The father of the virus
NEW YORK - What began as a ninth-grade prank, a way to trick already-suspicious friends who had fallen for his earlier practical jokes, has earned Rich Skrenta notoriety as the first person ever to let loose a personal-computer virus.
NEW YORK - What began as a ninth-grade prank, a way to trick already-suspicious friends who had fallen for his earlier practical jokes, has earned Rich Skrenta notoriety as the first person ever to let loose a personal-computer virus.
Although over the next 25 years Skrenta started the online news business Topix, helped launch a collaborative Web directory now owned by Time Warner Inc.'s Netscape and wrote countless other computer programs, he is still remembered most for unleashing the "Elk Cloner" virus on the world.
"It was some dumb little practical joke," Skrenta, now 40, said in an interview. "I guess if you had to pick between being known for this and not being known for anything, I'd rather be known for this. But it's an odd placeholder for [all that] I've done."
"Elk Cloner" - self-replicating like all other viruses - bears little resemblance to the malicious programs of today. Yet in retrospect, it was a harbinger of all the security headaches that would only grow as more people got computers - and connected them with one another over the Internet.
Skrenta's friends already were distrusting him because, in swapping computer games and other software as part of piracy circles common at the time, he often altered the floppy disks he gave out to launch taunting on-screen messages. Many friends simply started refusing disks from him.
So during a winter break from Mount Lebanon Senior High School, near Pittsburgh, Skrenta hacked away on his Apple II computer - the dominant personal computer then - and figured out how to devise a code to launch those messages onto disks automatically.
He developed what is now known as a "boot-sector" virus. When it boots, or starts up, an infected disk places a copy of the virus in the computer's memory. Whenever someone inserts a clean disk into the machine and types the command "catalog" for a list of files, a copy gets written onto that disk as well. The newly infected disk is passed on to other people, other machines and other locations.
The prank, though annoying to victims, is relatively harmless compared with the viruses of today. Every 50th time someone booted an infected disk, a poem Skrenta wrote would appear, saying in part: "It will get on all your disks; it will infiltrate your chips."
Skrenta started circulating the virus in early 1982 among friends at his school and at a local computer club.
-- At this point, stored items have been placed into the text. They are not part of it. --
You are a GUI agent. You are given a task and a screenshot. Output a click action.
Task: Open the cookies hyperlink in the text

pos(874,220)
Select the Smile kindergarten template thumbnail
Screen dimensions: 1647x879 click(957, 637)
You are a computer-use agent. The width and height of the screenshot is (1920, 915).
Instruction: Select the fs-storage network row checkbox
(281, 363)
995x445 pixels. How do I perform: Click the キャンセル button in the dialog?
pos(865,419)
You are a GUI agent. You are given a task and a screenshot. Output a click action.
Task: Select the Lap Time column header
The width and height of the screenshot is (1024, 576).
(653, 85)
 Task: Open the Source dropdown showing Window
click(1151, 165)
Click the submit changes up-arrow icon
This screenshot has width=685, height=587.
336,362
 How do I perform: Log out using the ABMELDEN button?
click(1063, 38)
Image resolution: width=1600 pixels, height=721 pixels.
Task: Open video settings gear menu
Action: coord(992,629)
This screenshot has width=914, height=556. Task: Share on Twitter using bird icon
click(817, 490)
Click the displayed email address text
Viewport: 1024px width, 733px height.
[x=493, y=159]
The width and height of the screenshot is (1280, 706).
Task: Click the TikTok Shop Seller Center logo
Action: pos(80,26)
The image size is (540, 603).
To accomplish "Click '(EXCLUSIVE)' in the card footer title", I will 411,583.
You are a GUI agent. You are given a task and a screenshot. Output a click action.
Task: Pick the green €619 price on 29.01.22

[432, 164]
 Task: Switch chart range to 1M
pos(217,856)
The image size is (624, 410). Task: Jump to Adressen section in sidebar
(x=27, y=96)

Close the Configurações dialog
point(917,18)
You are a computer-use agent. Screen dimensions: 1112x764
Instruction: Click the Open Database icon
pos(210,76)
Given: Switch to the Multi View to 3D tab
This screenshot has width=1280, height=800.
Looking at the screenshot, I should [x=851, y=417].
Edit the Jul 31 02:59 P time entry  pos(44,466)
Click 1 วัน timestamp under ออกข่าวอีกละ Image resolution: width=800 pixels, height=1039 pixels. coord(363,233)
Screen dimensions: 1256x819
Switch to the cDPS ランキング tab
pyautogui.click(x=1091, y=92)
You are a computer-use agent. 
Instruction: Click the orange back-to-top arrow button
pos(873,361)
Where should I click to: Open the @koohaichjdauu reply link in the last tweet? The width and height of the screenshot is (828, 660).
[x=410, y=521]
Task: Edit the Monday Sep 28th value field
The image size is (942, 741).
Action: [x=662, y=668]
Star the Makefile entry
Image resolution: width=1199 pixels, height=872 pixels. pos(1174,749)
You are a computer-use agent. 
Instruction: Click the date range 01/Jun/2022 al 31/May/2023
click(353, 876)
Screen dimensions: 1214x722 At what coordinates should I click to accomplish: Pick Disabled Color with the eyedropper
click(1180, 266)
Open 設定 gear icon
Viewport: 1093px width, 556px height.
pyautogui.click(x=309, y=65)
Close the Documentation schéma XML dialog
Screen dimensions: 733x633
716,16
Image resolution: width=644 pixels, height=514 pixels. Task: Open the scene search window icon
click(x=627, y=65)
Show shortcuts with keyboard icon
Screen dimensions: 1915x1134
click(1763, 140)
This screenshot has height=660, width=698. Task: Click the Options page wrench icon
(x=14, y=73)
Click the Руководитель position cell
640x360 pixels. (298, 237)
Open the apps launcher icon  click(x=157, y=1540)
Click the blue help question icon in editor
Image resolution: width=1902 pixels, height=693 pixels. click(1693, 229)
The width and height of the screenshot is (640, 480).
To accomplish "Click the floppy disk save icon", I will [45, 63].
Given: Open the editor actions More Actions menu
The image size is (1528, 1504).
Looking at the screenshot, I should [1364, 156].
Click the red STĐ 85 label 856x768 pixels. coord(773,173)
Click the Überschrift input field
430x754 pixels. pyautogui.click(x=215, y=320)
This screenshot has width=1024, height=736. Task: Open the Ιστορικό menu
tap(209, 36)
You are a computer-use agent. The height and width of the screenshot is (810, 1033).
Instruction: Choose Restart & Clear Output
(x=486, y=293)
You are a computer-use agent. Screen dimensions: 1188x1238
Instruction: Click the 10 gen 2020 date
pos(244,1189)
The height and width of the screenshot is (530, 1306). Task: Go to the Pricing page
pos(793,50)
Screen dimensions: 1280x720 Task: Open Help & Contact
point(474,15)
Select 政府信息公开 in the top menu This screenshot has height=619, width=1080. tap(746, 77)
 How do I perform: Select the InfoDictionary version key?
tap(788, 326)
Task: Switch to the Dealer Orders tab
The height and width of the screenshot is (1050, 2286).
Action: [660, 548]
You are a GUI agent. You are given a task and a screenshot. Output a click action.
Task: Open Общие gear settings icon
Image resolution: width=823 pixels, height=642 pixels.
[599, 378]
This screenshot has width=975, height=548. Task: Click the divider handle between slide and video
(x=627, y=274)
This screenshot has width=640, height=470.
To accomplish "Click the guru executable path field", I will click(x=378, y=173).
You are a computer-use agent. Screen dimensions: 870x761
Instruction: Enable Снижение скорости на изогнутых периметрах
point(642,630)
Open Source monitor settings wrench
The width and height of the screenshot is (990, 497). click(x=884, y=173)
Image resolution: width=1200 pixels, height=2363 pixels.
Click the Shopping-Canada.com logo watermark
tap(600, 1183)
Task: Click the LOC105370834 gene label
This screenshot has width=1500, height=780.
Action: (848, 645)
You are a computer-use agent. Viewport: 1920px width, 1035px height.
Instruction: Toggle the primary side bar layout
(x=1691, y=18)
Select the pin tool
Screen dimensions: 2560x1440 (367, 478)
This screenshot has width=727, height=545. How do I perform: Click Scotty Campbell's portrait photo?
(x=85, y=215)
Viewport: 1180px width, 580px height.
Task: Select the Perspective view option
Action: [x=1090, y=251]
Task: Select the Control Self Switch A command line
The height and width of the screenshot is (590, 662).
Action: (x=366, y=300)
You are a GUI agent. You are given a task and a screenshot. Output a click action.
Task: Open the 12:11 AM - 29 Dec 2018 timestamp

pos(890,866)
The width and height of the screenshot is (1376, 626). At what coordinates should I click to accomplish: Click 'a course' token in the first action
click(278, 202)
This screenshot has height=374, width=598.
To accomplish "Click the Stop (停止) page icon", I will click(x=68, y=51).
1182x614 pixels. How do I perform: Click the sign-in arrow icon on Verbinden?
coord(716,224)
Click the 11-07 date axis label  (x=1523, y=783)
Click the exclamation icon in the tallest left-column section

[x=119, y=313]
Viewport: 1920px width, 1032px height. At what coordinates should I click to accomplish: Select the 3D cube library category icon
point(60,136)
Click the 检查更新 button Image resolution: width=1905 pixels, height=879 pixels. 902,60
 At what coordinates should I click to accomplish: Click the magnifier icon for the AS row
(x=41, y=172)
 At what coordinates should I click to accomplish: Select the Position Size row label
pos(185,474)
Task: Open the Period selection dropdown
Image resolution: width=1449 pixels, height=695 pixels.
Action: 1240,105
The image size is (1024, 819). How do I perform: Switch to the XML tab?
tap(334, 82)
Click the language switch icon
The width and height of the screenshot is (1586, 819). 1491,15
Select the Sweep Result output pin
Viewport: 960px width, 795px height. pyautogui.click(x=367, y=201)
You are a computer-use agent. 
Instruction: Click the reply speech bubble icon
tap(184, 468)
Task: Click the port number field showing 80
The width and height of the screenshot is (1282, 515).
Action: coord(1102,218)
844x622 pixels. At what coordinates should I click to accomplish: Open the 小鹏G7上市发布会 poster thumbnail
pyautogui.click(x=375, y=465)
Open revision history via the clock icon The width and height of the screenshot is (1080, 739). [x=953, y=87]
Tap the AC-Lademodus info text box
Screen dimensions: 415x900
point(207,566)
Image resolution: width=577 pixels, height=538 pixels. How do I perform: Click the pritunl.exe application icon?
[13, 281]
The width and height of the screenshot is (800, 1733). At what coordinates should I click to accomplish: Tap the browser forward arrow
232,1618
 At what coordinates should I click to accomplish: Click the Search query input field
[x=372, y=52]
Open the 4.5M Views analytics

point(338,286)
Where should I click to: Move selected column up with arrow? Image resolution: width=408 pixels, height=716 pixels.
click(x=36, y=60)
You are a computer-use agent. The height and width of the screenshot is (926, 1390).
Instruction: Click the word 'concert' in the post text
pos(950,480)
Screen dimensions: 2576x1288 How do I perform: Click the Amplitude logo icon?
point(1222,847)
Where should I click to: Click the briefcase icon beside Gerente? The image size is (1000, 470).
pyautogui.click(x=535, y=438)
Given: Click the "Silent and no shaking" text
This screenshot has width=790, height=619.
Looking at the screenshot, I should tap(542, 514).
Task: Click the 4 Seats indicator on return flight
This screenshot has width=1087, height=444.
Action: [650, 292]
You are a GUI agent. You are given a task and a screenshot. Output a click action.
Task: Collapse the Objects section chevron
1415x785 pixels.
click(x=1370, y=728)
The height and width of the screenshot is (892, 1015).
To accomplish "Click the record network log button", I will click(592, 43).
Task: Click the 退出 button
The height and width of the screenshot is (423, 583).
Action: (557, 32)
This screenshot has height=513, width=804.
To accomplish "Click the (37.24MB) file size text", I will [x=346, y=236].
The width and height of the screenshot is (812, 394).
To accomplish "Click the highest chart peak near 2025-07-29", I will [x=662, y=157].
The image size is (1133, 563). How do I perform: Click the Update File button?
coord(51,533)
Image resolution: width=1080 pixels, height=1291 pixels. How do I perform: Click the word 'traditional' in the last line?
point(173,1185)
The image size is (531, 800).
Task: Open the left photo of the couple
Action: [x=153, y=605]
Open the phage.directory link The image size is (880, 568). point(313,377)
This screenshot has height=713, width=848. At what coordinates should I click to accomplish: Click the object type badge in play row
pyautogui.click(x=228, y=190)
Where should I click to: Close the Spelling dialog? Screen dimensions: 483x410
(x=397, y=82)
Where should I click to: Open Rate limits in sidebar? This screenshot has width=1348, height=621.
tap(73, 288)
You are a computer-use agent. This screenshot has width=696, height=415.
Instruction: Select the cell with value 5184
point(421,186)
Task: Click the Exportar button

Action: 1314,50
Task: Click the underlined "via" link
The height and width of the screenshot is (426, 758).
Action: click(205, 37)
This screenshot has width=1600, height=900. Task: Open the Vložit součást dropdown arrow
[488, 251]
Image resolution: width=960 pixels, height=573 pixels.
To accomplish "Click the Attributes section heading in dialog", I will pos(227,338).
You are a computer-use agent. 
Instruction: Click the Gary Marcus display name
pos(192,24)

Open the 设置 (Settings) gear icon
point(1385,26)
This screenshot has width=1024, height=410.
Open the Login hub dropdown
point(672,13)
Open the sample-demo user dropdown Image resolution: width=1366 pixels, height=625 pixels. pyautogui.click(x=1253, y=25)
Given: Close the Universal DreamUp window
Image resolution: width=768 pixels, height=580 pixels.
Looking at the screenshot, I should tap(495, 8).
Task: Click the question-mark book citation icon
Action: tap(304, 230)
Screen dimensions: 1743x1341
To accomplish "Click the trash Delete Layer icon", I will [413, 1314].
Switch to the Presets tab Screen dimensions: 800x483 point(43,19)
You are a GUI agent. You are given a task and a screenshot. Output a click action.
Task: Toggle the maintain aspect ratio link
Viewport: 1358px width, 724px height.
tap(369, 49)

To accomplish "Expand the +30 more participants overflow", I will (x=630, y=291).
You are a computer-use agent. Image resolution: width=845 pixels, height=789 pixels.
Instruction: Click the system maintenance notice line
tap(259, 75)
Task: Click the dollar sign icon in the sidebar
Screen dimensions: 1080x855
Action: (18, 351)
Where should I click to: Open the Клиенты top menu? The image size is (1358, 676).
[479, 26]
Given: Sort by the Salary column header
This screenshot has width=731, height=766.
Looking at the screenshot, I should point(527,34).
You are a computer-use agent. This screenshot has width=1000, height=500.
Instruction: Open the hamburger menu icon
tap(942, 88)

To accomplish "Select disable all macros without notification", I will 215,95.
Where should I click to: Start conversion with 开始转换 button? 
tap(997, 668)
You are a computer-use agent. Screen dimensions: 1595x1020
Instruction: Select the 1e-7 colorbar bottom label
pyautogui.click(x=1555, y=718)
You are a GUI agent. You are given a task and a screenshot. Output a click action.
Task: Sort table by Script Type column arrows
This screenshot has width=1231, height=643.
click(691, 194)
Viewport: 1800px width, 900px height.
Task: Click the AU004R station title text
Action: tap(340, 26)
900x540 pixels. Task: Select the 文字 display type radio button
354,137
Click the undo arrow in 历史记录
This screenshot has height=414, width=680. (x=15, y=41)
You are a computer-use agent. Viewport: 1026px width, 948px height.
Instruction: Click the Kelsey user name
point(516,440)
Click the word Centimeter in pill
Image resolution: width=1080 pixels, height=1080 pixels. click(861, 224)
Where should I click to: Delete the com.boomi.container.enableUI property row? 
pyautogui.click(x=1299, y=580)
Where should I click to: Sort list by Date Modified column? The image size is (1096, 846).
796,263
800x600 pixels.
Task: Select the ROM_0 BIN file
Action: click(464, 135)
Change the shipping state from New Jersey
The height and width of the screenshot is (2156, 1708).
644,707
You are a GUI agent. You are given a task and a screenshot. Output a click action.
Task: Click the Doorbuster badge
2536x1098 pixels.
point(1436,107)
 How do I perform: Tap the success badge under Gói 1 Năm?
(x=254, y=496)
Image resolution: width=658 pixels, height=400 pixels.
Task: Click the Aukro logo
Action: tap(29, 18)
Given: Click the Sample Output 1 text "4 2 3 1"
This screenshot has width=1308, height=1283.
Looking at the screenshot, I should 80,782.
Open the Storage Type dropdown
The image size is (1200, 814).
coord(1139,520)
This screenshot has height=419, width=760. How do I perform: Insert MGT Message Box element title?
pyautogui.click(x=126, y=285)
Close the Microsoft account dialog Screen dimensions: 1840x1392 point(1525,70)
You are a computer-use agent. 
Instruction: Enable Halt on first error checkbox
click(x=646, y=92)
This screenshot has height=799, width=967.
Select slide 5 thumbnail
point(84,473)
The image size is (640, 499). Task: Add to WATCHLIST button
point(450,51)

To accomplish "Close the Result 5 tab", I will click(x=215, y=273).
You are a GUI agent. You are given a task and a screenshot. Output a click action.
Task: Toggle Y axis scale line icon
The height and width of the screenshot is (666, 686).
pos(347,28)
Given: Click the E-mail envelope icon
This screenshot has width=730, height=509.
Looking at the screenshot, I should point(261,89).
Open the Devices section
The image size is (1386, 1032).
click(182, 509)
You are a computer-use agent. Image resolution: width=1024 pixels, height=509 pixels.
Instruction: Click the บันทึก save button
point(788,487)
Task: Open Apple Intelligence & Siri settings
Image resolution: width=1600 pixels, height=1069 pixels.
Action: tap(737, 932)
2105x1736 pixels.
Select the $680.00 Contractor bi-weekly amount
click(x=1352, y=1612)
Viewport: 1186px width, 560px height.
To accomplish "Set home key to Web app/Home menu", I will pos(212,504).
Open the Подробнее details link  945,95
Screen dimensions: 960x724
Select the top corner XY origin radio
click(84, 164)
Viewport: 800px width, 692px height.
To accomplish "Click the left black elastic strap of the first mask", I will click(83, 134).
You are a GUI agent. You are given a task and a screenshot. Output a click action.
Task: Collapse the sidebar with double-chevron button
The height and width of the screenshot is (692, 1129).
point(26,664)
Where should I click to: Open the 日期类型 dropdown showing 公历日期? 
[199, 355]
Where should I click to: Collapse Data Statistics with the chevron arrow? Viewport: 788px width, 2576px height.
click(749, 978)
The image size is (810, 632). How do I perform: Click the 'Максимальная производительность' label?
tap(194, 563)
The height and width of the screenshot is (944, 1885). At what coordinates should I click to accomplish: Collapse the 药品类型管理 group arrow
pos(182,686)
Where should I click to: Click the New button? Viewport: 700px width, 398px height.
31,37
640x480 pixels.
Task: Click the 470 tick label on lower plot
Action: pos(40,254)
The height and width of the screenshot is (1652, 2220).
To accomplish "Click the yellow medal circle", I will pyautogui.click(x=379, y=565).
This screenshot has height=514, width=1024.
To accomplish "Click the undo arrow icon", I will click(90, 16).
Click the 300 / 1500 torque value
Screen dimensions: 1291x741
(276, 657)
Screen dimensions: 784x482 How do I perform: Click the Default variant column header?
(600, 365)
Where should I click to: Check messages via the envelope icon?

Years later, he would continue to hear stories of other victims, including a sailor during the first Gulf War nearly a decade later (Why that sailor was still using an Apple II, Skrenta does not know).
These days, there are hundreds of thousands of viruses - perhaps more than a million, depending on how one counts slight variations.
The first virus to hit computers running Microsoft Corp.'s operating system came in 1986, when two brothers in Pakistan wrote a boot-sector program now dubbed "Brain" - purportedly to punish people who spread pirated software. Although the virus did not cause serious damage, it displayed the phone number of the brothers' computer shop for repairs.
With the growth of the Internet came a new way to spread viruses: e-mail.
"Melissa" (1999), "Love Bug" (2000) and "SoBig" (2003) were among a slew of fast-moving threats that snarled millions of computers worldwide by tricking people into clicking on e-mail attachments and launching a program that automatically sent copies to other victims.
Although some of the early viruses overwhelmed networks, later ones corrupted documents or had other destructive properties.
Compared with the early threats, "the underlying technology is very similar [but] the things viruses can do once they get hold of the computer have changed dramatically," said Richard Ford, a computer science professor at the Florida Institute of Technology.
Later viruses spread through instant-messaging and file-sharing software, while others circulated faster than ever by exploiting flaws in Windows networking functions.
More recently, viruses have been created to steal personal data such as passwords or to create relay stations for making junk e-mail more difficult to trace.
Virus writers, now motivated by profit rather than notoriety, are trying to stay low-key, lest their creations get detected and removed, along with their mechanism for income.
Many of the recent malicious programs technically are not even viruses, because they do not self-replicate, but users can easily get infected by visiting a rogue Web site that takes advantage of any number of security vulnerabilities in computer software.
Virus Hit List
Major computer viruses over the last 25 years:
1982: Elk Cloner. Spread through Apple II floppy disks.
1986: Brain. Spread through Microsoft Corp.'s DOS operating system.
1988: Morris. First widespread Internet-borne virus.
1999: Melissa. An early e-mail virus.
2000: Love Bug. An e-mail virus disguised as a love letter.
2001: Code Red. An early "network worm" named for a soft drink.
2003: Blaster. Prompted Microsoft to offer rewards to catch virus writers.
2004: Sasser. Caused computers to continually crash and reboot.
Since 2004, viruses have received less attention as networks install better defenses and profit-minded virus writers try to avoid detection.